**Assigned task**: Please count how many lines below contain the word "computer" and reply with only that number.
——
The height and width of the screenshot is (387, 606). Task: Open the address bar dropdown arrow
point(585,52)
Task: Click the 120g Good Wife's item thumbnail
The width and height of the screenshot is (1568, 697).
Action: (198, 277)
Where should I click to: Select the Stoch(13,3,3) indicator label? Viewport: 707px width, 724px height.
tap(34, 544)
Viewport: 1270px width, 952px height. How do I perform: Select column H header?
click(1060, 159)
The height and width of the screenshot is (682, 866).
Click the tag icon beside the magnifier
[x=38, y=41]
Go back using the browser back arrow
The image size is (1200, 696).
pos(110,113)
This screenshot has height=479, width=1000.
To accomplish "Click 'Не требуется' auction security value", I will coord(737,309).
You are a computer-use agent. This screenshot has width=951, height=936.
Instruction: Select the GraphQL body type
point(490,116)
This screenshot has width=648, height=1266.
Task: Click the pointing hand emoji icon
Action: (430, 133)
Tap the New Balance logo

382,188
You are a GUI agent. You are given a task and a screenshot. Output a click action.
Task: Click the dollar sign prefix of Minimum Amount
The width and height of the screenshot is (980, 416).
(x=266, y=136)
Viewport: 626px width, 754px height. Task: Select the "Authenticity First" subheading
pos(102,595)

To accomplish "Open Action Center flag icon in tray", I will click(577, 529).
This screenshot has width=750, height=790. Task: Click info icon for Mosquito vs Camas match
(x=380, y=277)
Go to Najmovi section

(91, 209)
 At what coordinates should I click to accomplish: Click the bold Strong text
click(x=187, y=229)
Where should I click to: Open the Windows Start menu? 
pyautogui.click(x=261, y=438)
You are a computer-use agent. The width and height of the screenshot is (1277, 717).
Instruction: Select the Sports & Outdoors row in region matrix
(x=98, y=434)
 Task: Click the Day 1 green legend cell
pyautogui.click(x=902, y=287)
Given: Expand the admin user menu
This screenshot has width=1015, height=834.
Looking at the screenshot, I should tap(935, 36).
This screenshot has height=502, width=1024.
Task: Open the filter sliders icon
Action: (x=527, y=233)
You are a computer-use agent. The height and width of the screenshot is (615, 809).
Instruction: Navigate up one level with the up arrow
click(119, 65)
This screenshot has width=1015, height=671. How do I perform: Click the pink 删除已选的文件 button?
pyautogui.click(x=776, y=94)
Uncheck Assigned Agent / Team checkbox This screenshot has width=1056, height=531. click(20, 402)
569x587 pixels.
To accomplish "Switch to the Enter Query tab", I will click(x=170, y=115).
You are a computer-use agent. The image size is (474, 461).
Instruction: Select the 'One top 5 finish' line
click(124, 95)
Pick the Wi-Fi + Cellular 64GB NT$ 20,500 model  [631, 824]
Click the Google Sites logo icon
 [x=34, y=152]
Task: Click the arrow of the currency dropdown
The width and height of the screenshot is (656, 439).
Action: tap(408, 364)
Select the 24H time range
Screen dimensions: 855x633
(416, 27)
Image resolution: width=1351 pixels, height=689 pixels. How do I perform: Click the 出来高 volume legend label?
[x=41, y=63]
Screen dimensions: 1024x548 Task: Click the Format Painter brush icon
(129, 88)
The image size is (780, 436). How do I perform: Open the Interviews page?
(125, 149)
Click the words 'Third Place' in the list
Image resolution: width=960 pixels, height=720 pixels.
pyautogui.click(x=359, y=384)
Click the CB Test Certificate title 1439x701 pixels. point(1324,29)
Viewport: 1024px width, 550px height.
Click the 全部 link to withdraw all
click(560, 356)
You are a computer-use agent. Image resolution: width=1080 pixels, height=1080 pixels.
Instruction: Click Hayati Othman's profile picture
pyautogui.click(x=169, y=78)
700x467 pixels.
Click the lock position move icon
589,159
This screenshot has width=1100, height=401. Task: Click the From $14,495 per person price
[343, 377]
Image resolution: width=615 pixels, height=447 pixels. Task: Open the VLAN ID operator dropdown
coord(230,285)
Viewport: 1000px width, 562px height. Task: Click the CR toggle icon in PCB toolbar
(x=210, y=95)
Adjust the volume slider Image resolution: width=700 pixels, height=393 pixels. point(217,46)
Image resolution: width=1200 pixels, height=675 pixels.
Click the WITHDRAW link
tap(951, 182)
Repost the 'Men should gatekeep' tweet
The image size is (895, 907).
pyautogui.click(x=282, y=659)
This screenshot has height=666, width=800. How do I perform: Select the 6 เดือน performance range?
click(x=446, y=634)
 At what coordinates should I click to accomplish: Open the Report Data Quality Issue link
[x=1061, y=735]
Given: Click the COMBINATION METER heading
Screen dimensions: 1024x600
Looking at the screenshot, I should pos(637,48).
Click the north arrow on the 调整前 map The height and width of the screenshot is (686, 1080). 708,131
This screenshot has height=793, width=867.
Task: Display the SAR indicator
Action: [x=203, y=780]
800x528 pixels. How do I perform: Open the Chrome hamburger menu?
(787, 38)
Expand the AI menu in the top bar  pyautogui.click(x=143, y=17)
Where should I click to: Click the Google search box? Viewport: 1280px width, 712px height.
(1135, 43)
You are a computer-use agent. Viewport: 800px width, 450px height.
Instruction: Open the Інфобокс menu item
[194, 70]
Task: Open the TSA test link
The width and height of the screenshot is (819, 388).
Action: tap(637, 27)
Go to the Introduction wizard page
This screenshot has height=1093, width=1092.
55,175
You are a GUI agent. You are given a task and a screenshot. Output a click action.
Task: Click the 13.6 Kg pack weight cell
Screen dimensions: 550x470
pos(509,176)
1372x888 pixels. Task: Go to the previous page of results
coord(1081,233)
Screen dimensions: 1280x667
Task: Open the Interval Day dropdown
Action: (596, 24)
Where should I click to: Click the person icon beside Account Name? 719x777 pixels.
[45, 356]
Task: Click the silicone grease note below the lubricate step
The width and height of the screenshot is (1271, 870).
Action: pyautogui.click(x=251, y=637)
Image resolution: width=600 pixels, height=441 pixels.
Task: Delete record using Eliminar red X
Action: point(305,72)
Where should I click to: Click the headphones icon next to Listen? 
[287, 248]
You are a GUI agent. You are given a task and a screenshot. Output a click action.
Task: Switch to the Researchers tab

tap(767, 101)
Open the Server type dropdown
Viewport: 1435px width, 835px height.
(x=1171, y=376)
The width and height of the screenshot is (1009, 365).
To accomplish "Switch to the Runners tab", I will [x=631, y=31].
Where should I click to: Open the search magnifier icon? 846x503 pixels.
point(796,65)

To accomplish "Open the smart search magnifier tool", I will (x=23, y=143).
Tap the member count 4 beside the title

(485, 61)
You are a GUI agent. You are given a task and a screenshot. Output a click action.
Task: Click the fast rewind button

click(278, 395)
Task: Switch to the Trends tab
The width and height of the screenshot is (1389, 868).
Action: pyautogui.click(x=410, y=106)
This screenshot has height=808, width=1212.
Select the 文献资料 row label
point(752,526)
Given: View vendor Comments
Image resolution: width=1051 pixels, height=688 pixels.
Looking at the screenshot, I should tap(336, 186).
——
**Response**: 6